There are many people who are uncomfortable with generic medications. Among these are the individuals who believe that generic medications are ‘fake’. They therefore end up spending lots of money on ‘original’ medications, which they often can ill-afford, given their modest means. Incidentally, we see this trend mostly in third world countries, where the need for generic medications is greatest, given the people’s modest means. You may find a generic drug costing just 10% of what the ‘original’ costs. Yet the drugs have the same potency: the difference is just in brand names, and in the fact that the ‘original’ was manufactured in a western nation whereas the ‘generic’ is manufactured in a place like India.
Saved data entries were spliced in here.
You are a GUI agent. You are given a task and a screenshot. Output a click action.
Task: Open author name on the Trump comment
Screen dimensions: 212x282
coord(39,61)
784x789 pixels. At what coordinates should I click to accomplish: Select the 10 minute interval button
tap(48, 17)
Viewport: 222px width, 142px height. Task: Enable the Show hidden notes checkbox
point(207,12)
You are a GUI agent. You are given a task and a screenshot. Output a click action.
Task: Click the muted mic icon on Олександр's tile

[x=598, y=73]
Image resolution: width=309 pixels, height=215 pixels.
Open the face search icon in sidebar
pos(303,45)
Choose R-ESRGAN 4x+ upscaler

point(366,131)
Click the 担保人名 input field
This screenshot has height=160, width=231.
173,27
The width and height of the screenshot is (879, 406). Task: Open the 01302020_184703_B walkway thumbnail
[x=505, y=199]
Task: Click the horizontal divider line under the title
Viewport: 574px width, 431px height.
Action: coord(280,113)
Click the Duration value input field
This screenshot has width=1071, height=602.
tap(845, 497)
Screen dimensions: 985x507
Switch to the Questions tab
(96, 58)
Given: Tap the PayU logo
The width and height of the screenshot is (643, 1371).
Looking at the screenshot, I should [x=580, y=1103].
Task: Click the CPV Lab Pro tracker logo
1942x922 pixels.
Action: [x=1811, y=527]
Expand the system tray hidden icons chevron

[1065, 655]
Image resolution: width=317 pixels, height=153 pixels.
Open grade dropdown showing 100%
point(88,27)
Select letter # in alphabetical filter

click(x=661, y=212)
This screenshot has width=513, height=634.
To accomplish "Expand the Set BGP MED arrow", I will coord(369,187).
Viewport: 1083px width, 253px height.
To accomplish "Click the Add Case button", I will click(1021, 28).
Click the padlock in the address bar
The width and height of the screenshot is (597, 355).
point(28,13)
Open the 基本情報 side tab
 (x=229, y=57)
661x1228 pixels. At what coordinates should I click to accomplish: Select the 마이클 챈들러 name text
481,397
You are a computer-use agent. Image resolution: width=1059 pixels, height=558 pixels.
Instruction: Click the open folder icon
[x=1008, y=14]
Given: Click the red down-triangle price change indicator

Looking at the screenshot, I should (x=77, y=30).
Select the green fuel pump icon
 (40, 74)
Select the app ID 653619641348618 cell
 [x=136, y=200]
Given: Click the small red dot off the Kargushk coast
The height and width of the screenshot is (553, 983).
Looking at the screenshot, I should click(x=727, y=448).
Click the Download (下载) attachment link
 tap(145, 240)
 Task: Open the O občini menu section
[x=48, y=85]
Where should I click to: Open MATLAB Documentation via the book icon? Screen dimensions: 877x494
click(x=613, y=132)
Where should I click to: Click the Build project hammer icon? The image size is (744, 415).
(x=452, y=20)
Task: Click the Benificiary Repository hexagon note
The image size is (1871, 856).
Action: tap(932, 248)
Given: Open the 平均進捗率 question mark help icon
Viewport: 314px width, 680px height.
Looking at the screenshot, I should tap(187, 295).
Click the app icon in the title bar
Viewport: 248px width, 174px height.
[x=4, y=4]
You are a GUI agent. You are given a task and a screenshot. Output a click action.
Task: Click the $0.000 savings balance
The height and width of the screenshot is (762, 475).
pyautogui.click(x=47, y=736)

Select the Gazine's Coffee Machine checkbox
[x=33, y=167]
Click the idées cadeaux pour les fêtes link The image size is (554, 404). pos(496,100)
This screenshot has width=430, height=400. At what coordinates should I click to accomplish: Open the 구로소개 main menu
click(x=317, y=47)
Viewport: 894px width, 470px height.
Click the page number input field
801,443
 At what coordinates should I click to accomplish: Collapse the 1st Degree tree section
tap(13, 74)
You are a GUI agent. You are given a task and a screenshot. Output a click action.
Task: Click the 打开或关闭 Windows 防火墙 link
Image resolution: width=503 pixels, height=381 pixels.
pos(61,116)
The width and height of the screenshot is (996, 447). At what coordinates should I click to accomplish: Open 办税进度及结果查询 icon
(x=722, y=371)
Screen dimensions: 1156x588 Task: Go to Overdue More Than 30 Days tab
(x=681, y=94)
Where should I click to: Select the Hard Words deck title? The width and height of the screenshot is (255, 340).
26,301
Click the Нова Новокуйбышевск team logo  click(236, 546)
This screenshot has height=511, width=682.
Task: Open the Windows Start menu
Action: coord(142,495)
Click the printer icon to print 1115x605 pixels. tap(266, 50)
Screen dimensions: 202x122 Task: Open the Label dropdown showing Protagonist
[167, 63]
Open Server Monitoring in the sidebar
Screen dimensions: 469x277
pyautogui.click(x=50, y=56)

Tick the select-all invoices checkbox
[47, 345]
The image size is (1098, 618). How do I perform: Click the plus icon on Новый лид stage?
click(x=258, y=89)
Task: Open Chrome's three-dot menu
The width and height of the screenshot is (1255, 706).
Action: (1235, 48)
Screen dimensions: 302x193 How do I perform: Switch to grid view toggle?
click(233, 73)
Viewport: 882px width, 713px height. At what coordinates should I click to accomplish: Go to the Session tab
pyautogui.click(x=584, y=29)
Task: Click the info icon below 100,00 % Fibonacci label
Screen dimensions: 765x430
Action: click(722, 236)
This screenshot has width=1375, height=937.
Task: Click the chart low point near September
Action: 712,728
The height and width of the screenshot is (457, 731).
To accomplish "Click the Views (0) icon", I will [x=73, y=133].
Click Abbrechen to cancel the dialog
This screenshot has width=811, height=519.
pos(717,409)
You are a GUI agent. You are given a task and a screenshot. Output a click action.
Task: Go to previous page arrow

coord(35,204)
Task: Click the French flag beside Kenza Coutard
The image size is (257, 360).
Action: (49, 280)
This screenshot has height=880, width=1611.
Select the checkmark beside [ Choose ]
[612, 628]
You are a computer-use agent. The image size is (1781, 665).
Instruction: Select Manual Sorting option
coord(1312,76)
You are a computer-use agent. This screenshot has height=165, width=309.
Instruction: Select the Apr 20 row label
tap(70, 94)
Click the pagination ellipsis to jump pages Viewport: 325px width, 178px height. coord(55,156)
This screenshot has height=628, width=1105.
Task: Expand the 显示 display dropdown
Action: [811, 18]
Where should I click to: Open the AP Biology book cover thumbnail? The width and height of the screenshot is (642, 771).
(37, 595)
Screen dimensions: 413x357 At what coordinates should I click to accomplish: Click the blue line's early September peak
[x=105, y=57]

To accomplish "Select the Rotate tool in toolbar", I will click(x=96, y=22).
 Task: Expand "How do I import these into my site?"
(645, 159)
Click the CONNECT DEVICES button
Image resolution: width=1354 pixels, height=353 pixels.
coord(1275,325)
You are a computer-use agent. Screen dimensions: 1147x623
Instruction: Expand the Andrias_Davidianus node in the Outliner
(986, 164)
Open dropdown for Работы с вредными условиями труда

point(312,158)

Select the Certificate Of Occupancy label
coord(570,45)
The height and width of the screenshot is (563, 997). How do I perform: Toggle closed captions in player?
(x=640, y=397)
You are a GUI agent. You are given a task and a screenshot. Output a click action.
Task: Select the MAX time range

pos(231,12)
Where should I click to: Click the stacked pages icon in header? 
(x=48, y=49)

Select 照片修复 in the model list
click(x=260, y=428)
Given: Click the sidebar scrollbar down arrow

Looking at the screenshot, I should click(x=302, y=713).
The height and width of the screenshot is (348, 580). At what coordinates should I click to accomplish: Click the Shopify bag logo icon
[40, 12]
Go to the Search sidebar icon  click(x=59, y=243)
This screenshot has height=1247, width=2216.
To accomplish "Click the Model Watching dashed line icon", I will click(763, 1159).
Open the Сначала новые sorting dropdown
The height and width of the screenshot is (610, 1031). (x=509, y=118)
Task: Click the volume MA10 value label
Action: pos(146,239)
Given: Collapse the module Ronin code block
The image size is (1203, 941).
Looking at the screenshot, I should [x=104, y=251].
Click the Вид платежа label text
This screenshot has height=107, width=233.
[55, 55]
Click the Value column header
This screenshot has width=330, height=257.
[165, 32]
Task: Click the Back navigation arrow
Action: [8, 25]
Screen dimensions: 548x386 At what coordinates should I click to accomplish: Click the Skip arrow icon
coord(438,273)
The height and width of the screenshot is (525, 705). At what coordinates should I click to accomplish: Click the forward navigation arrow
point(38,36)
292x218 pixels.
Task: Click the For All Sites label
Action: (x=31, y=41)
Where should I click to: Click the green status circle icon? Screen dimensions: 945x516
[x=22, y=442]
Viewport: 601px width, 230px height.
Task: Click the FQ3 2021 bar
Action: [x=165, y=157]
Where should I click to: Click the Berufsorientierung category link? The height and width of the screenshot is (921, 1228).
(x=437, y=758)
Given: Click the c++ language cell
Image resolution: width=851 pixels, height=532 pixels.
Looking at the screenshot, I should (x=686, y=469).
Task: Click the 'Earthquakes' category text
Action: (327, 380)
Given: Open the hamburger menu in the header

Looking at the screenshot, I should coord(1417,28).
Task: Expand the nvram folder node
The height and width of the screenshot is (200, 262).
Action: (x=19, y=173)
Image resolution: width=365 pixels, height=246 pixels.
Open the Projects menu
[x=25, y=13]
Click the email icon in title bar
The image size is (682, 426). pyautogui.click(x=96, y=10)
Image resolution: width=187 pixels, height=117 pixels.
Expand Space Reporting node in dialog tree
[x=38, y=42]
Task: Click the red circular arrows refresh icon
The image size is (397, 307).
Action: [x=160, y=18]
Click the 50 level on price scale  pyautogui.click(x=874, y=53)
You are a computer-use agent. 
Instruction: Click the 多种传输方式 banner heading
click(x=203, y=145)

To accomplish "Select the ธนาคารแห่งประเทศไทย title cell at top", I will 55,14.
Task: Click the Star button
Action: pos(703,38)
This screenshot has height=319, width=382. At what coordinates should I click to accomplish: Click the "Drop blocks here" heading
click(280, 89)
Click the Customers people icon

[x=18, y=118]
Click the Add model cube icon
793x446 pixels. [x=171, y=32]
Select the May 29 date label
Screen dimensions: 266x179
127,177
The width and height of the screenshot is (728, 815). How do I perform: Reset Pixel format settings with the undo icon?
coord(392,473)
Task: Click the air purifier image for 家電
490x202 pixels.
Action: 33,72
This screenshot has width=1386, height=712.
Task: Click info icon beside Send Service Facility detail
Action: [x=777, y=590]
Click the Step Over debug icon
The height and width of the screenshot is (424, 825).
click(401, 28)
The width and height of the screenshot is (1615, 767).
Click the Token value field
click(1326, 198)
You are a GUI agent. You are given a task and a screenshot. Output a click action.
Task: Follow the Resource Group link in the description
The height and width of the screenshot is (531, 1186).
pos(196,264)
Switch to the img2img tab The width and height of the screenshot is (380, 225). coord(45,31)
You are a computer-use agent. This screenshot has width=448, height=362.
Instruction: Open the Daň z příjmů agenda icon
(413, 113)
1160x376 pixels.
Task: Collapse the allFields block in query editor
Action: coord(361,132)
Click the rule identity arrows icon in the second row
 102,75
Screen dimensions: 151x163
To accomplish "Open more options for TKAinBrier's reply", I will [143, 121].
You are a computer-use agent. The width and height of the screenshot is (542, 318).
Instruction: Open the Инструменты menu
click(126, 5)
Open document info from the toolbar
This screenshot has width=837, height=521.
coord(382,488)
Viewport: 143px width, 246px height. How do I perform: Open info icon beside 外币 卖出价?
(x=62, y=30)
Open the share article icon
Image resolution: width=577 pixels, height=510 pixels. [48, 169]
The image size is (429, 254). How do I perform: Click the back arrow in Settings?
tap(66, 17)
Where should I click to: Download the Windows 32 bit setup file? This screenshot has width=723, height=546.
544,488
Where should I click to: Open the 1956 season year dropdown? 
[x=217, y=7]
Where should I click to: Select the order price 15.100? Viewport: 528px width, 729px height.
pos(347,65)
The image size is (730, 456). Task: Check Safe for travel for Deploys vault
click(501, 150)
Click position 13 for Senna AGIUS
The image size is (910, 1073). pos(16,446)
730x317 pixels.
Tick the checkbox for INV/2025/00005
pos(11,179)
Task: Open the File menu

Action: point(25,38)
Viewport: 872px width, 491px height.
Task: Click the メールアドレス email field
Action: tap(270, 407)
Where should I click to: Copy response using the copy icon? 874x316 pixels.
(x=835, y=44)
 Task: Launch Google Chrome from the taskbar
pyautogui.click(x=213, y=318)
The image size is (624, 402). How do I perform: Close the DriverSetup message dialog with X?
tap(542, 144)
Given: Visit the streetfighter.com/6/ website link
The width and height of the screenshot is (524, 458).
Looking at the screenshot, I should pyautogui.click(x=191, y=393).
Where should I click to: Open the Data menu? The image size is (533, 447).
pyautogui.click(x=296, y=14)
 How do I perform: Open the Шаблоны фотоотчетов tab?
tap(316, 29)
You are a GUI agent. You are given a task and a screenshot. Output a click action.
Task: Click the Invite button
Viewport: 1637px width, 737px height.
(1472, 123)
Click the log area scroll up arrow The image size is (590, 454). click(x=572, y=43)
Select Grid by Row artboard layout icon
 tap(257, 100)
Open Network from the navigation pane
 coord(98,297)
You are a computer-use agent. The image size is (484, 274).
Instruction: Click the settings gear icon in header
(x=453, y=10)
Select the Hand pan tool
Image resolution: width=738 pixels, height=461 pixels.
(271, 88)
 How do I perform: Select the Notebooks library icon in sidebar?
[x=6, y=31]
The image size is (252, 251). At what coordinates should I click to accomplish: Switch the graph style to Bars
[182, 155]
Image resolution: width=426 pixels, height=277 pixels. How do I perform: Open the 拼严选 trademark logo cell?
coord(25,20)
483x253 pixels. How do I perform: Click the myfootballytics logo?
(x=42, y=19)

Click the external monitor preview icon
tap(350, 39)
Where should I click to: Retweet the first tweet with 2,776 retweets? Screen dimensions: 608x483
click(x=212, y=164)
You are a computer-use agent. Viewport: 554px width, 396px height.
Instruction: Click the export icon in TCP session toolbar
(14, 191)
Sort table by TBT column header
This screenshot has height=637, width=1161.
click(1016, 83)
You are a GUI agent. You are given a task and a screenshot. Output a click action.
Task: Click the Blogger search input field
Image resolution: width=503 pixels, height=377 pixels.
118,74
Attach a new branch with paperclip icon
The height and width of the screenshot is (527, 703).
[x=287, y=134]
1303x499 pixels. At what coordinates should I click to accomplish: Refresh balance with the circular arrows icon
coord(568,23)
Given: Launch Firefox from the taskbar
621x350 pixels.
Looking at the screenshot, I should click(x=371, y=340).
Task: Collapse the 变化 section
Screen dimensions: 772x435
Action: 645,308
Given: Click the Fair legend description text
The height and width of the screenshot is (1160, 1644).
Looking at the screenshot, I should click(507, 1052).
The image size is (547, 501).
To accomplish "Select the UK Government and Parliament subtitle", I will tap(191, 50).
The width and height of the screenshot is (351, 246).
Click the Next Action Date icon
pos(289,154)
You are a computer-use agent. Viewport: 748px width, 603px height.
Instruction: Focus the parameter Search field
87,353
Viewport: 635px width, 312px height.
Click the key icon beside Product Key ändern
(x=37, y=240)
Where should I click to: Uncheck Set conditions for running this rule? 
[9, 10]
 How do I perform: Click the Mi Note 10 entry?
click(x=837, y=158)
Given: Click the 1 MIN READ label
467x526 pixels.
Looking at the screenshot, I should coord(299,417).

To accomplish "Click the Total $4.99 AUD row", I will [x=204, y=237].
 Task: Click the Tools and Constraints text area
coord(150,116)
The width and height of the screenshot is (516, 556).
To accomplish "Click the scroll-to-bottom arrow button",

It is really critical to get people to accept generic medications (especially the poor individuals in the third world nations who need such drugs the most). It is really hard to understand why these individuals often lack proper understanding of these crucial matters. Yet, with globalization, the level of awareness in these nations is often huge – with some individuals even having access to satellite TV. So you find someone who, in spite of being a third world citizen, is still able to access the fxnetworks login page, sign in there, and view TV series on the FX Networks. Yet that very same individual lacks proper information on things that are of direct relevance to him – like, for instance, the potency of the generic medications in question here.
How then, can we get people to accept generic medications?
Well, a good place to start would be by getting the people to understand that medications are always based on ‘formulas’. And that the same formulas used in the manufacture of ‘original’ medications are the same ones that are used in the manufacture of the generic versions.
It is also important for the manufacturers of the generic medications to improve their packaging. That is because many people’s opinions are influenced by simple things, like packaging.
Doctors have a key role to play here as well. They are the ones who prescribe the medications, and it is their responsibility to get their patients to understand that the generic medications are just as good as the ‘originals’.